Monitoring of arterial oxygen saturation with pulse oximetry or by arterial blood gases is essential. Blood gas determination will allow monitoring of acid-base balance. Goals of management should be maintenance of PaO2 between 70-100 torr and O2 saturation of 95% with appropriate FiO2. Hypoxemia may be due to cardiac causes, neurogenic pulmonary edema or pulmonary problems such as pneumonia, atelectasis or fluid overload. Careful review of the chest X-ray to exclude pneumothorax is important. Diagnosis of pneumothorax in a supine chest film is difficult. Consultation with a radiologist is therefore required if there is a suspicion of pneumothorax.

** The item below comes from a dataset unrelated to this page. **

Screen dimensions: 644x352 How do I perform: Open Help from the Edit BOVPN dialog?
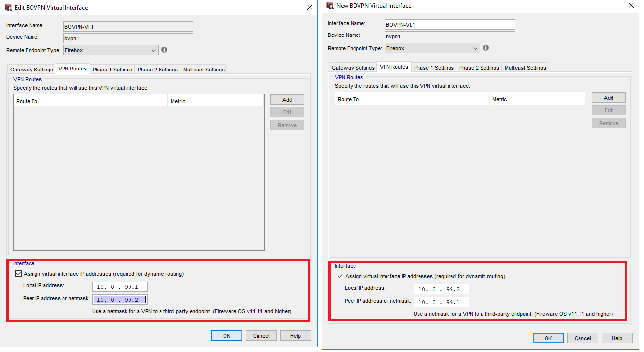295,336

Treatment of hypoxemia requires careful attention to fluid status and correction of contributing factors such as atelectasis and pneumothorax. Pulmonary edema should respond to diuresis. Atelectasis may be secondary to poor pulmonary toilet. Bronchoscopy may be required to diagnose and treat bronchial mucus plugs. Finally, positive end expiratory pressure (PEEP) should be instituted. PEEP should be instituted carefully and should not exceed 5-10 cm H2O because of potential adverse hemodynamic causes. These include reduced venous return from increased intrathoracic pressure and/or a direct effect on cardiac output with resultant decreased poor perfusion. PEEP should be increased in 2.0-2.5 cm H2O increments.
Minute ventilation and tidal volume need to be adjusted to maintain an arterial pH of 7.4. Hyperoxia may predispose to atelectasis. If the lungs have been excluded however, maintenance of arterial saturation by increasing FiO2 is preferred to increasing levels of PEEP.